Depletions declined approximately 6%, mainly driven by SVEDKA, Robert Mondavi Private Selection and Woodbridge. These declines were partially offset by the robust growth of our higher-end brands, led by the Prisoner Wine Company of 16%; Meiomi and High West, up 13%; and Kim Crawford, up 9%. Shipment growth was ahead of depletion growth for the year, mostly reflecting impacts from our distributor transition. During the coming year, we expect to rightsize inventory levels in the business.

Operating margin decreased 180 basis points to 22.7% as mix benefited from the divestiture and favorable price were more than offset by increased marketing and SG&A spend as a percent of net sales and increased costs.

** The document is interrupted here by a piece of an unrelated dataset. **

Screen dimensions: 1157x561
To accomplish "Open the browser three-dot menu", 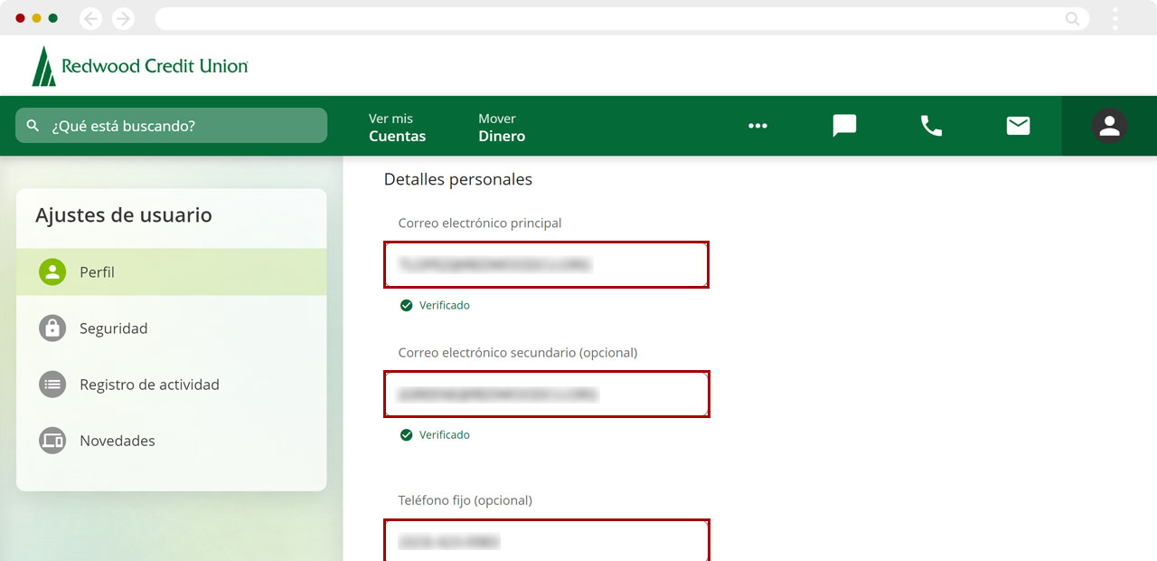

Higher costs were driven by increased freight and warehousing costs partially offset by net favorable fixed cost absorption, lower break raw materials and cost savings initiatives. Marketing and SG&A as a percent of net sales increased versus the prior year largely due to a loss of top line leverage resulting from the divestitures.

Now let's proceed with the rest of the P&L. Fiscal 2022 corporate expense came in slightly higher than our previous guidance, finishing at approximately $238 million, up 4% versus last fiscal year. This increase was primarily driven by higher consulting, T&E spend and increased depreciation. These headwinds were partially offset by a decrease in compensation and benefits and a favorable foreign currency impact. Interest expense for the year decreased 8% to approximately $356 million primarily due to lower average borrowings partially offset by higher weighted average interest rates.

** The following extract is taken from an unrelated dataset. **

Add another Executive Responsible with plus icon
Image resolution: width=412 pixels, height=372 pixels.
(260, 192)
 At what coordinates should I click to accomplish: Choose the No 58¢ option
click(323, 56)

Our full year comparable basis effective tax rate, excluding Canopy equity and earnings came in at 17.5% versus 18.2% last year primarily driven by a higher level of stock-based compensation benefits. Effective tax rates on our 4 businesses came in lower than expected during Q4, driving tax rate favorability versus our previous guidance.

Moving to fiscal 2022 free cash flow, which we define as net cash provided by operating activities less CapEx. We generated $1.7 billion of free cash flow, which reflects strong operating cash. CapEx totaled approximately $1 billion and was in line with our most recent guidance. This included approximately $850 million of CapEx for our Mexico beer operations expansion.

Pivoting to our full year fiscal 2023 P&L and cash flow targets. For fiscal 2023, we expect comparable basis diluted EPS to be in the range of $11.20 to $11.50, which excludes Canopy equity and earnings. For fiscal 2023, the beer business is targeting net sales growth of 7% to 9%, reflecting 1 to 2 points of pricing benefit within our Mexican product portfolio, which is in line with our typical pricing strategy and operating income growth of 2% to 4%. This implies operating margin to approximately 38%.

As previously discussed, the implied decline in operating margin is predominantly driven by gross margin compression as benefits from price and our cost savings agenda are expected to be more than offset by the following COGS headwinds. First, we are expecting elevated inflationary pressures to continue throughout fiscal 2023 and estimating inflation on the commodity spend component of raw and packaging materials to land, on average, in the high single-digit to low double-digit range, including the impact of hedging where allowed. These significant inflationary pressures are expected across numerous cost components but largely driven by aluminum, cartons, wood pallets and steel.

Second, similar to fiscal 2022, we are expecting incremental brewery costs driven by labor inflation in Mexico is estimated to range between 5% and 6% as well as incremental head count and training expenses to support our continued capacity expansion initiatives.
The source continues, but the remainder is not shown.